Towards the middle of December 1943, Quezon moved with his family to Miami, Florida. He craved the sunshine and warmth of a climate more nearly resembling that of his own country, over which during his life in exile he constantly brooded. Reports of the state of his health were not encouraging, and the fight over his succession to the presidency had worn him out completely. He no longer had the vitality which had given him such astonishing recuperative powers in his previous illnesses. His country was still under the brutal heel of the invader.

In February, I proposed to go down to see him, but he returned a polite negative.

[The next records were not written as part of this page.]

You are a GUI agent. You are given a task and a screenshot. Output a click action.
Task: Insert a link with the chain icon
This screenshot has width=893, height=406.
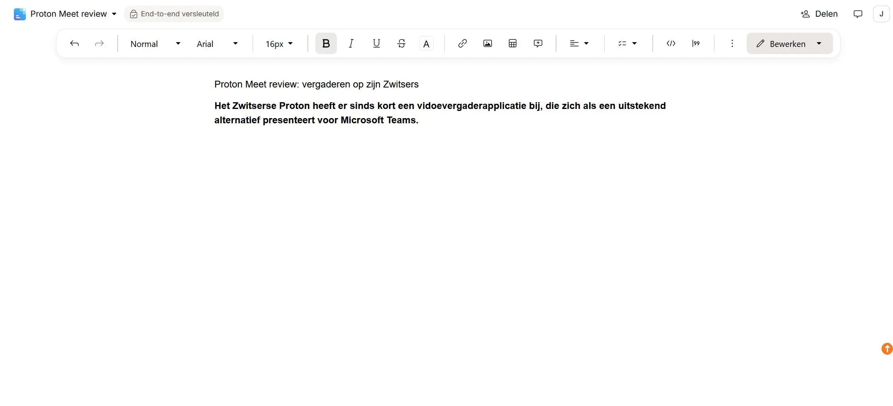coord(462,43)
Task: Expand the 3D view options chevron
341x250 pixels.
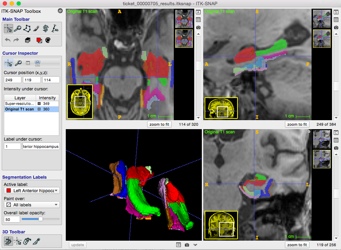Action: point(195,245)
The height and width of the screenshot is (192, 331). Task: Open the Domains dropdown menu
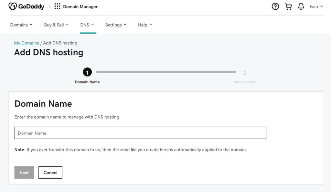[21, 25]
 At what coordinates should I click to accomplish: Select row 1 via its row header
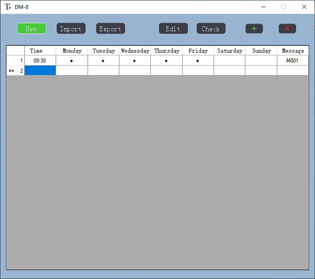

At the end of March I wrote him that I had to undergo a serious surgical operation, and he wired me they were all praying for a successful recovery.

As he was not doing well at Miami, he was moved to Asheville, North Carolina, a climate favorable to tuberculosis patients. Quezon was in Hathaway Cottage at the Grove Park Hotel, and as I entered, I heard low voices in conversation from his bedroom. He and his nurse were talking. Colonel Manuel Nieto and Dr. Trepp were in the sitting room, and they told me that Quezon had not been doing at all well at Asheville, and that the next morning they were going to move him back at Saranac in the Adirondack Mountains, in northern New York. I asked, of course, if I might see him, and Dr. Trepp replied that Quezon had had a relapse at Miami, and that while, of course, he could not forbid me to go in to see him, nevertheless he earnestly wished that I should not enter Quezon’s bedroom. Of course I acquiesced in his decision. I spent an hour talking with Nieto and Trepp.

Those who saw Quezon put aboard the train in a stretcher the next morning told me he was exceedingly feeble. I never saw him again until on August 3rd I looked on his dead face as his body lay in its coffin in St. Matthew’s Cathedral in Washington.